Atl. City v. France

Decision Date15 June 1908
Citation75 N.J.L. 910,70 A. 163
PartiesATLANTIC CITY v. FRANCE.
CourtNew Jersey Supreme Court

(Syllabus by the Court.)

Error to Supreme Court.

Action by Atlantic City against Adam W. France. Judgment for plaintiff (affirmed by Supreme Court, 65 Atl. 894). Defendant brings error. Affirmed.

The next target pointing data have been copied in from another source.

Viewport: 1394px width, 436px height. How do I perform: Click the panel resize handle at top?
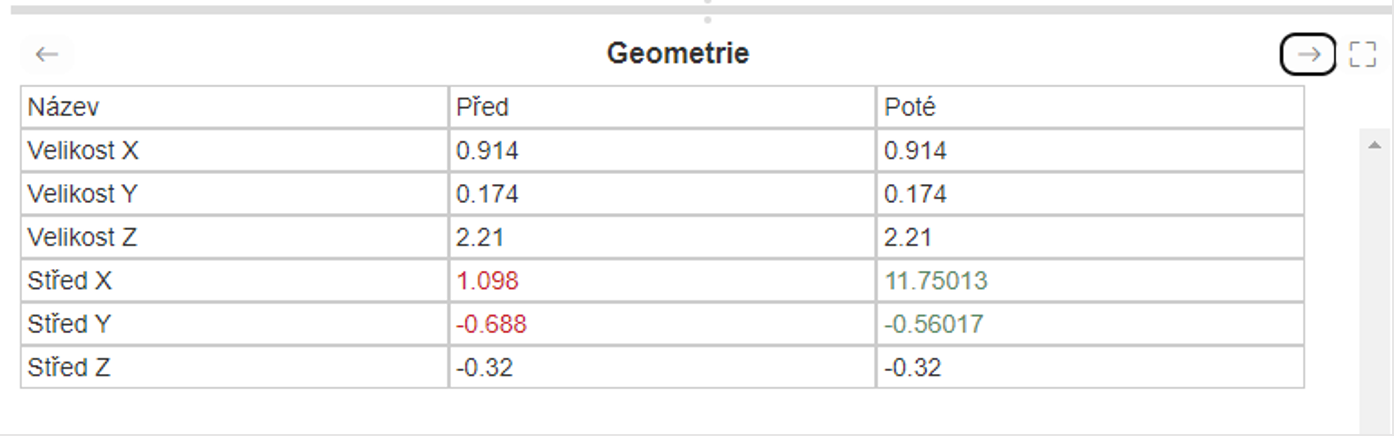click(707, 10)
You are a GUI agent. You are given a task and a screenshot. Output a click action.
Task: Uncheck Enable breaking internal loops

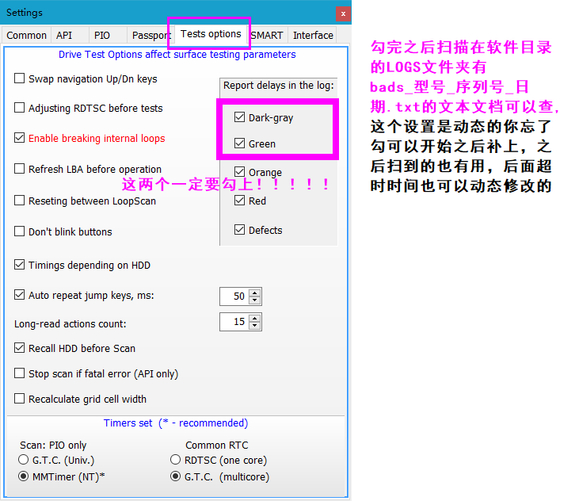[19, 138]
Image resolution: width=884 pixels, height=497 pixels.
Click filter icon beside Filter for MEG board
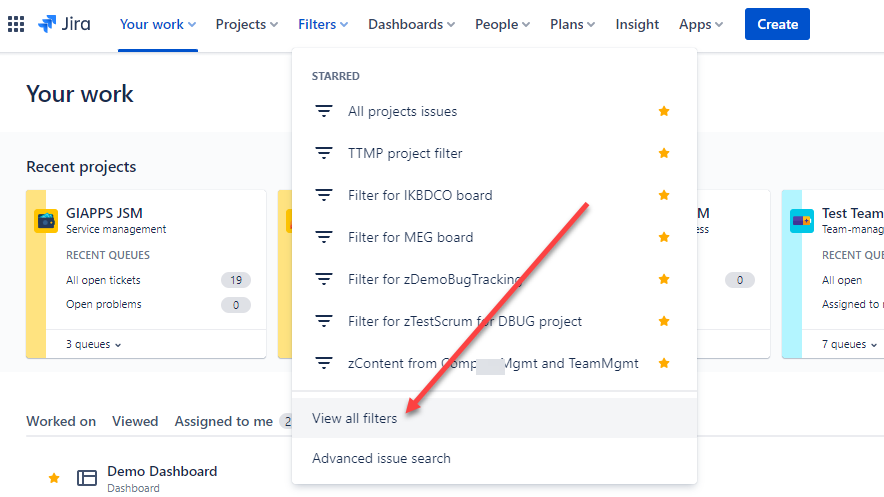pyautogui.click(x=324, y=237)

C. L. Cole, for plaintiff in error.

Harry Wootton, for defendant in error.

BERGEN, J. The plaintiff in error was convicted, under an ordinance of Atlantic City, of being "the manager of an ice plant, within the limits of Atlantic City, to which was attached a smokestack connected with a furnace, which smokestack, on the day and days aforesaid, emitted dense smoke, which contained soot in sufficient quantity to permit the deposit of such soot on a surface within the limits of Atlantic City, as set forth in the complaint." The proceedings and conviction were removed to the Supreme Court by certiorari, where the judgment was affirmed, and the judgment of the Supreme Court is now here for review.

The reasons filed in the court below to which the attention of this court was directed are as follows:

First. That the city was without power to pass such an ordinance. We think that section 15 (P. L. 1902, p. 293), which empowers a city council to adopt such ordinances "as they may deem necessary and proper for the good government, order, protection of persons and property, and for the preservation of the public health and prosperity of such city and its inhabitants," is sufficiently broad and comprehensive to sustain an ordinance directed to the suppression of such use of a smokestack as causes to be emitted therefrom smoke containing soot in sufficient quantities to create a nuisance when deposited within the limits of Atlantic City. It would be impossible to define in an ordinance the density of the smoke, the quantity of soot to be deposited, or the precise effect required in each case, to constitute a nuisance; but we think that the creation and emission of dense smoke, containing soot in sufficient quantities to fall upon the surface of the city to the injury of persons, property, and the public health, is a wrong which the powers granted to the city authorizes it to suppress, if such a condition would be a nuisance at common law. We are also of opinion that, while the ordinance is somewhat broad in its terms, its application must be limited to smoke of such character as invades the rights of persons and property, or affects injuriously the public health of the inhabitants of the city, that being the extent of the powers granted, and that before a conviction under it can be lawfully had, such invasion and injury must be shown; for whether in a given case the quantity of dense smoke emitted, soot deposited, and the result therefrom, is an invasion of rights and property, or injurious to health, can only be conclusively determined by a...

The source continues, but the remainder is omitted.